Development of a Propensity to Self-Medicate with Over-the-Counter Medicines Scale (PSM-OTC)
Objective: To develop a valid and reliable scale to measure the public’s propensity to self-medicate with OTC medicines.
Method: Propensity construct items were obtained from the literature and also created as new entities. Three experts reviewed the item pool for face validity. Internal consistency was assessed using Cronbach’s alpha. Test-retest reliability was estimated using Pearson correlation coefficients (r), Intraclass Correlation Coefficients (ICC) and paired sample t-tests. Further test-retest reliability assessed the degree of change in responses in a subset of subjects from time 1 to time 2 (one month apart) for each item on the scale.
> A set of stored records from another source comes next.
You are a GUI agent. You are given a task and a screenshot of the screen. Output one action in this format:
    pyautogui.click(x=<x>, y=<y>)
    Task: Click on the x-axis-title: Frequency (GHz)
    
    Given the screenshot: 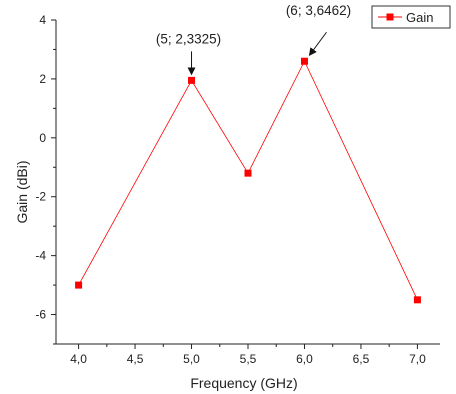 What is the action you would take?
    pyautogui.click(x=244, y=383)
    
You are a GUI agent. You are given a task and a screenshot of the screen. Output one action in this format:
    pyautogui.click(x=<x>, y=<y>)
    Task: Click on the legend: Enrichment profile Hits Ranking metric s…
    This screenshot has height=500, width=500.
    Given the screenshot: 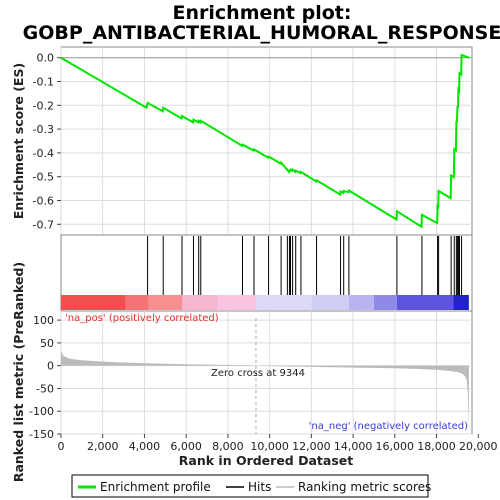 What is the action you would take?
    pyautogui.click(x=251, y=486)
    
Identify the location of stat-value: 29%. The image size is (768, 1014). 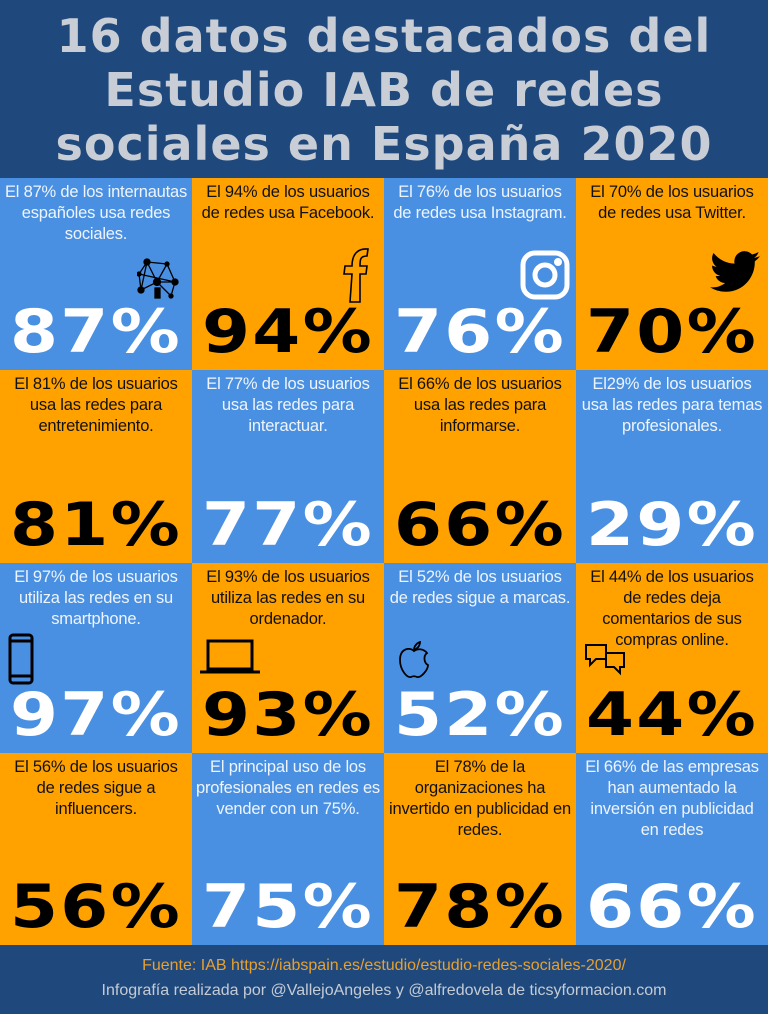
(672, 525).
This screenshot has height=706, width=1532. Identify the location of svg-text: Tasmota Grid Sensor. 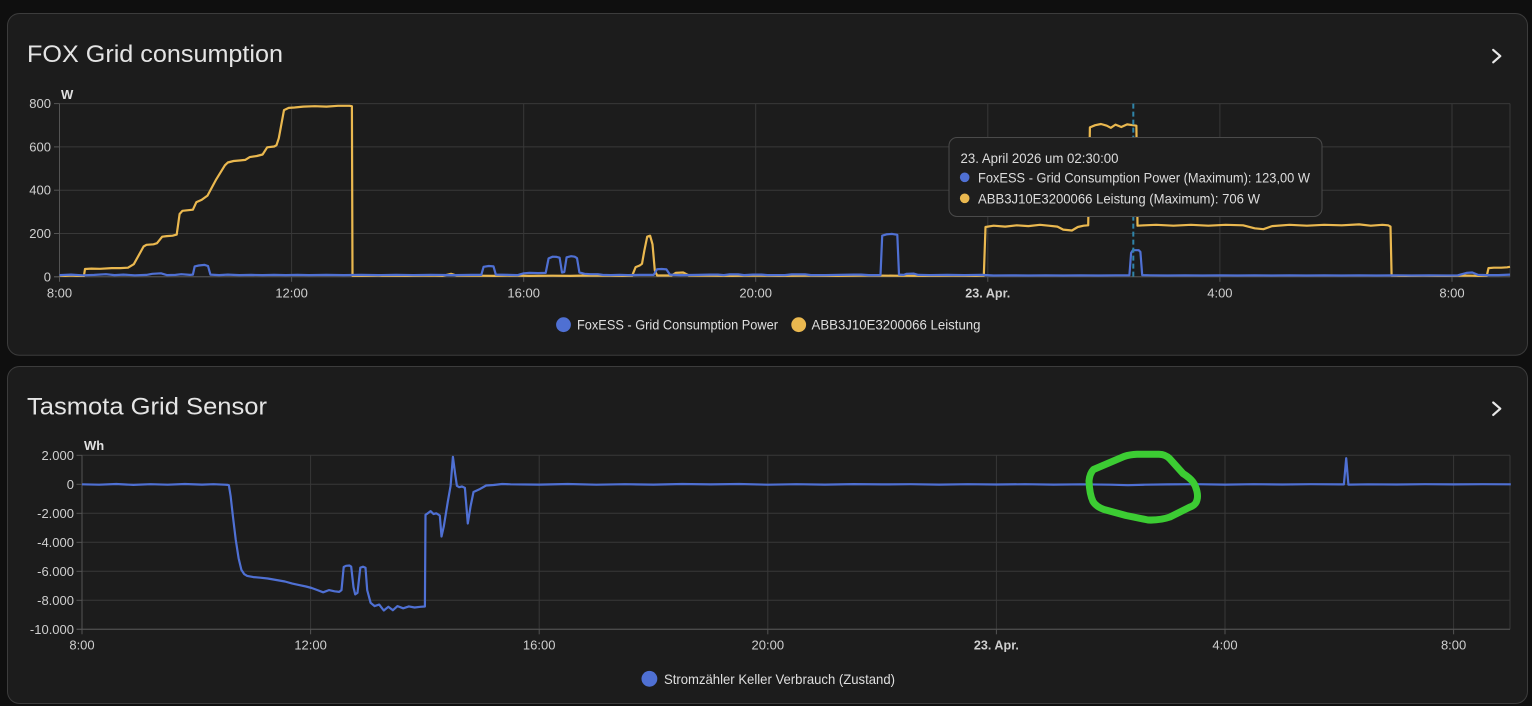
(147, 408).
Results: From the pool, 16 items were assessed for applicability to the propensity construct. Factor Analysis identified four components and were labelled as purchase involvement, self-efficacy, awareness of care needed during self-medication, and the therapeutic usefulness of OTC medicines. The internal consistency of the 16-item scale was sufficient; overall alpha was 0.9 and each construct had an alpha of 0.7 to 0.8. Test-retest reliability coefficients (r) for the four components were reassuring, ranging from 0.4 to 0.5, while the ICC values ranged from 0.5 to 0.7. A paired sample t-test showed no statistically significant difference in the rating at the two iterations for each of the constructs, thereby suggesting good reliability of the data. Over 50% of respondents did not change their original response to the 7-point scales (strongly disagree (1) to strongly agree (7)) for 9 out of 16 items. Factor loading from Principal Component Analysis led to the reduction of the 16-items scale to a 15-item Propensity to Self-Medicate with OTC Medicines Scale.
Conclusion: The developed tool for measuring the propensity to self-medicate with OTC medicines showed acceptable performance of internal consistency and reliability. The scale may have research potential in assessing the self-medication propensity of different cohorts of society.